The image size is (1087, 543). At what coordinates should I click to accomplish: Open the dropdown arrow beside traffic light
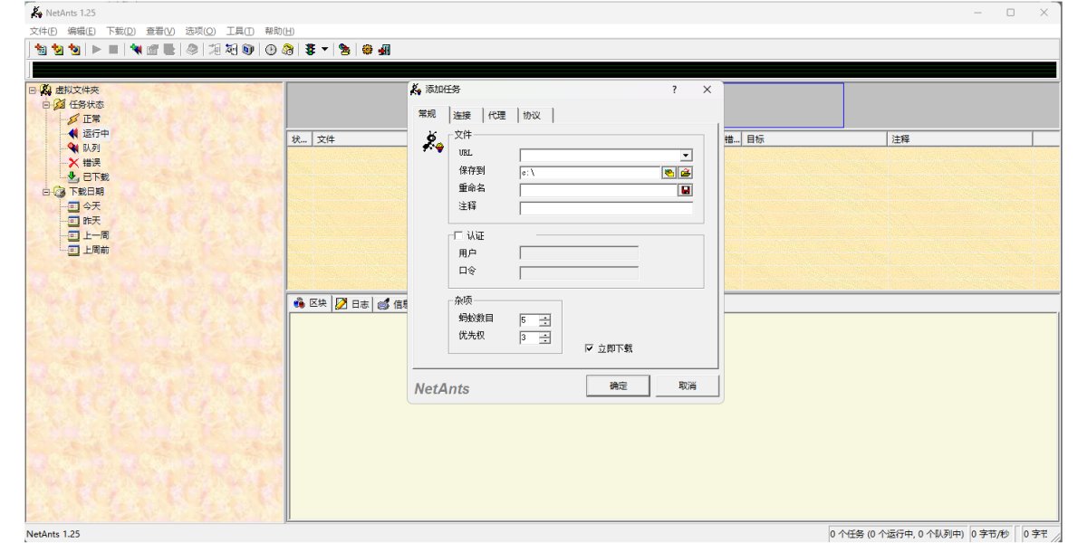tap(324, 50)
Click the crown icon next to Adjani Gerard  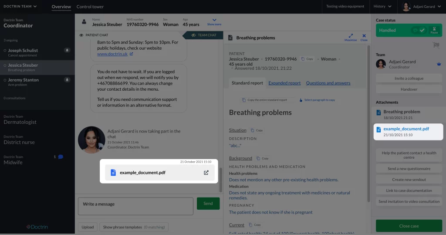coord(439,64)
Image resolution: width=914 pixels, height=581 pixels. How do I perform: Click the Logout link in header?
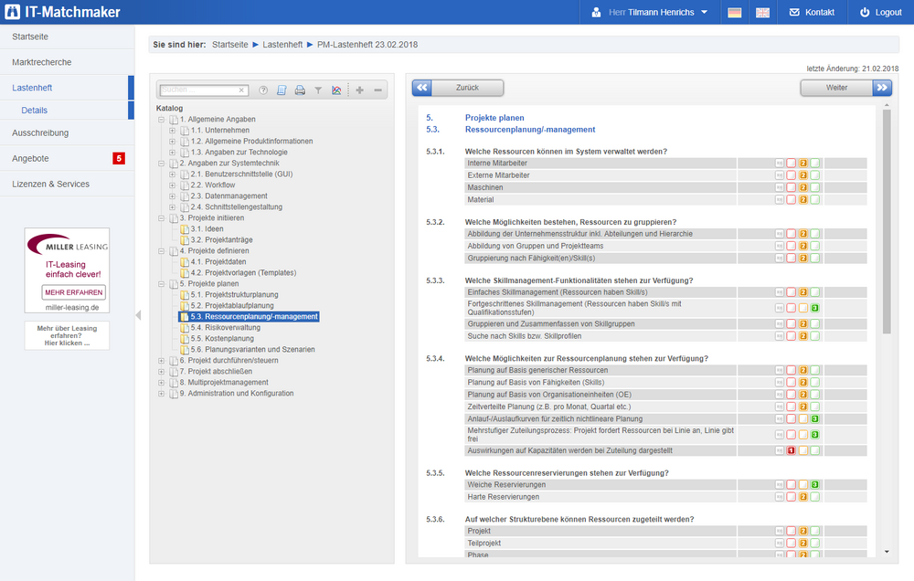coord(879,13)
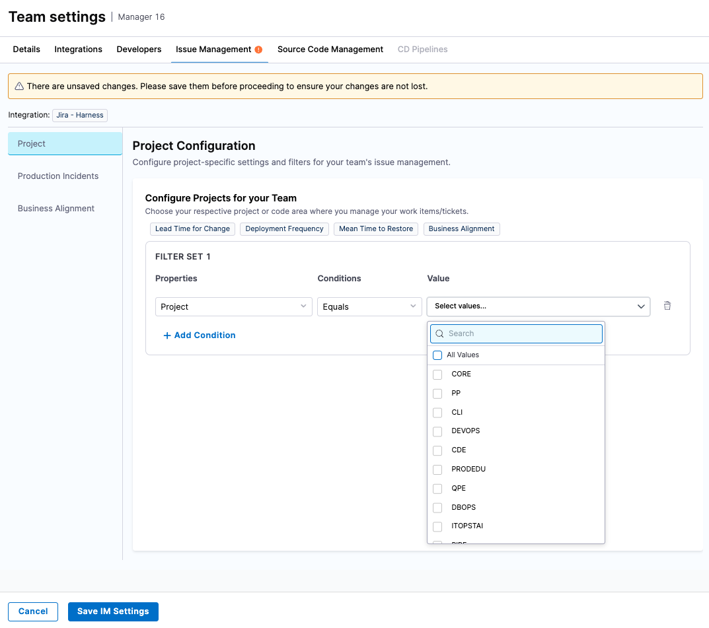Click the magnifier icon in the search box
Image resolution: width=709 pixels, height=628 pixels.
[439, 333]
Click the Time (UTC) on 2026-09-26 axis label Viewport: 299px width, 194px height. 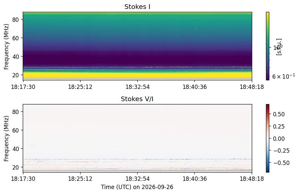(137, 187)
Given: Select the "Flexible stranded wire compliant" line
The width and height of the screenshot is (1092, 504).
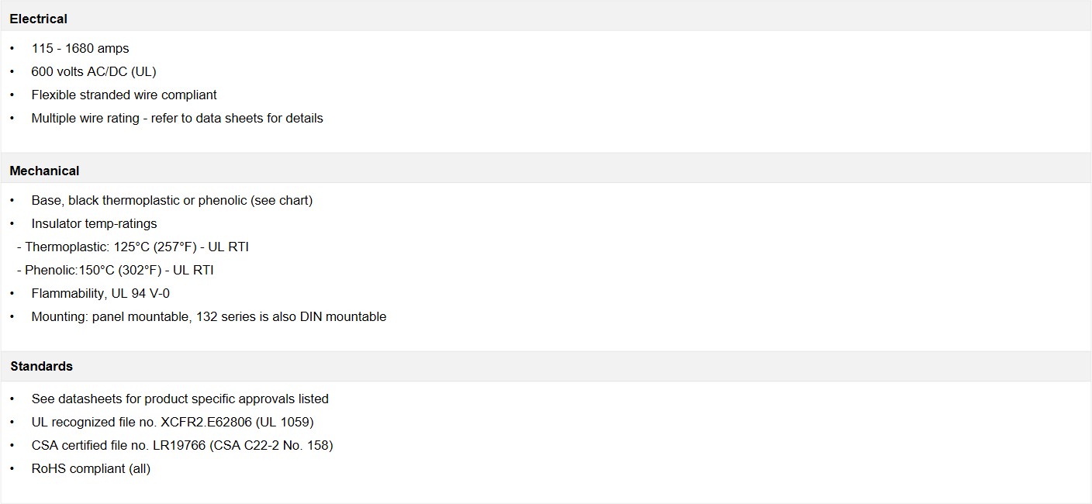Looking at the screenshot, I should point(124,95).
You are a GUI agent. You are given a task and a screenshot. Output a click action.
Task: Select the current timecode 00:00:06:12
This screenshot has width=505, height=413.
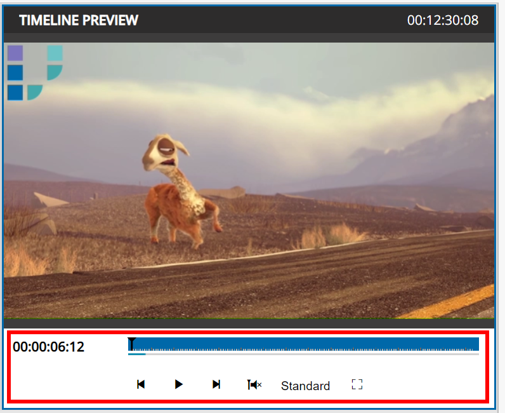coord(49,347)
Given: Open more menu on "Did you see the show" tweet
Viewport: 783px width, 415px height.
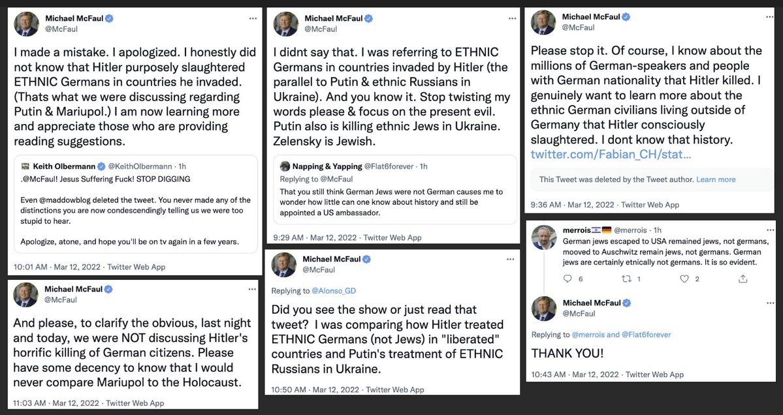Looking at the screenshot, I should coord(511,259).
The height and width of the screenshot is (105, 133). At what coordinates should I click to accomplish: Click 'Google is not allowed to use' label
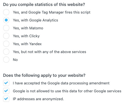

-*-*-

### Task to carry out
For each line above that contains the word "Select", make a copy.

### Output below
Given: Select the "Flexible stranded wire compliant" line
Task: Select the current timecode 00:00:06:12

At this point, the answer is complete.